Re: [bailey-developers] lattice master

SourceForge Headquarters 1320 Columbia Street Suite 310 San Diego, CA 92101 +1 (858) 422-6466

Ning Li wrote:
> So the master becomes the manager of a ring in this case. Given
> the ring, a search client sends a query to a (hopefully
> minimal) set of nodes whose ranges cover the ring.  When sending
> the query to a node in the set, the search client also
> specifies the sub-range of docids on which the query should be
> executed.  This is to make sure that any range of docids is
> queried and only queried once.

I'd been thinking of something that was like consistent hashing, but 
that tried to keep indexes mostly disjoint.  But perhaps consistent 
hashing itself will work well here.

If each document is replicated in, say, the two clockwise indexes from 
the index serving its range, then one need only query every third index 
to achieve complete coverage, right?  Things get tricky when indexes are 
added or removed from the ring, when the number of nodes in the ring 
isn't divisible by three, etc.  Some range filtering will be required in 
these cases, but not in most.  Hopefully we could find a way so that any 
range-filtering that's required is spread around the ring, to avoid 
hot-spots.  Having nodes serve multiple indexes, at different points on 
the ring will help some with hot-spots too.

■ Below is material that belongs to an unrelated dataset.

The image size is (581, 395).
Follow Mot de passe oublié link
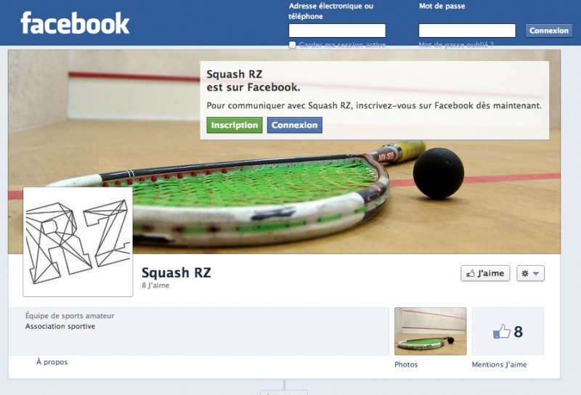[456, 45]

With N-way replication, and only querying every Nth node, when a node 
fails, 2 other indexes, one on each side, must be queried to cover the 
missing range, since no other single index covers that range.  But, 
there are N-1 different pairs of indexes that do cover the range.  So 
the load on neighbors will increase by (N-1)/2 on average.  If N=3, 
neighbor nodes would get 50% more queries.  If N=4, neighbors would get 
33% more queries, etc.  If each node serves M indexes, then this impact 
would be diminished.  So if N=3 and M=4 (each node serves four indexes) 
then a neighbor node's load would increase by just 12.5%, which is 
pretty managable.

Another approach might be to query overlapping ranges and filter in the 
client.  With N-way replication you'd query every N/2th index.  Search 
results would include facet counts for sub-ranges, so they could be 
correctly merged.  If N=4, querying every other index, then, when a node 
fails, no other indexes need be re-queried.  Similarly for N=6 querying 
every third index.  Here you take a big hit up front, always searching 
twice as big of an index as you need to, but avoid the latencies of 
re-querying.

Does any of this make sense?

> The above requires that a Lucene index can efficiently support
> query on a sub- range of docids - application/system docids,
> not Lucene docids. 

If simply implemented with a filter based on a FieldCache, this is fast, 
but the expense is still that of searching the entire index.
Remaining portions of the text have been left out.